Would you show every line from the records that holds "will"?

Source material ▸
-------------------------

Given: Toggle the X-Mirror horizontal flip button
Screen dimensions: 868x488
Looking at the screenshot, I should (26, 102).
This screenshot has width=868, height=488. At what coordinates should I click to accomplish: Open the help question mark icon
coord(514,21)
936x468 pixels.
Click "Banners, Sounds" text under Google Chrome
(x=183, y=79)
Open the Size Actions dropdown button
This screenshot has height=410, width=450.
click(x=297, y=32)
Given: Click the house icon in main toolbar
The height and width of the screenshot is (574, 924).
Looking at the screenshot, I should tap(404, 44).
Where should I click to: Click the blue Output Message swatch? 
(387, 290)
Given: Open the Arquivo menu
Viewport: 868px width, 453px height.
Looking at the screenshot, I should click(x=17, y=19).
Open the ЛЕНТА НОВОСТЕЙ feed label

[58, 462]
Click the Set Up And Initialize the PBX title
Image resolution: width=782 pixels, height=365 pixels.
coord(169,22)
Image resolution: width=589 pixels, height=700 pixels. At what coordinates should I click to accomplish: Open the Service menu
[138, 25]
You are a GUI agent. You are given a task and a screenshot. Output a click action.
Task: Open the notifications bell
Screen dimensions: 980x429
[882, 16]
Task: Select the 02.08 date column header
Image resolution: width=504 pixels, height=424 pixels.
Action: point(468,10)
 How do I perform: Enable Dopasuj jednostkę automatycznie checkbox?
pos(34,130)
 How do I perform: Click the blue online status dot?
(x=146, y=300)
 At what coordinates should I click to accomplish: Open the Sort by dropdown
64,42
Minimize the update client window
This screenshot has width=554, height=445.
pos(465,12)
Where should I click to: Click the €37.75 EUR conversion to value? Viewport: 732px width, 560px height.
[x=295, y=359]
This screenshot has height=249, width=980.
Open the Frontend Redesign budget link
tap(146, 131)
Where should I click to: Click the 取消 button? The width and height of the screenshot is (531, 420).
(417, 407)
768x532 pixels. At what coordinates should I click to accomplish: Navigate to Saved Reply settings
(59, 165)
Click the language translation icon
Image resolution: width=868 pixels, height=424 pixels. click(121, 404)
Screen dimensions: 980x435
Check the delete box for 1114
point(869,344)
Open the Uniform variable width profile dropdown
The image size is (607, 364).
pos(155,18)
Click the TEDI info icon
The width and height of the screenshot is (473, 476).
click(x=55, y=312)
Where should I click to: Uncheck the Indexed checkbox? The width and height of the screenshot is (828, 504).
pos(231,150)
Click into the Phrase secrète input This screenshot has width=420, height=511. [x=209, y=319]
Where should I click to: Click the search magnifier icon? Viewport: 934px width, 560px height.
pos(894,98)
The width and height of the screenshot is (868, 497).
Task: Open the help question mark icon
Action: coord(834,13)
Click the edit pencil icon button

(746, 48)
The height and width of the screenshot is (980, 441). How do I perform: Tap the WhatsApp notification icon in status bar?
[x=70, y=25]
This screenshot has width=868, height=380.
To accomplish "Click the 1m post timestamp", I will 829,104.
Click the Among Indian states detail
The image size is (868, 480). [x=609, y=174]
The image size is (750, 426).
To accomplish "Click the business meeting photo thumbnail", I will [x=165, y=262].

-------------------------

Written response ▸
To accomplish "Click the 1m post timestamp", I will 829,104.
To accomplish "Click the business meeting photo thumbnail", I will [x=165, y=262].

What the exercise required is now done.